What to do - Write out the lines below, copying each one word for word.

______

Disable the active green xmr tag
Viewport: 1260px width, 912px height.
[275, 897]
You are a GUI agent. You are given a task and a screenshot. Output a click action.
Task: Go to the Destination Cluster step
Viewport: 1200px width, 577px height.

______

Answer -
Disable the active green xmr tag
Viewport: 1260px width, 912px height.
[275, 897]
You are a GUI agent. You are given a task and a screenshot. Output a click action.
Task: Go to the Destination Cluster step
Viewport: 1200px width, 577px height.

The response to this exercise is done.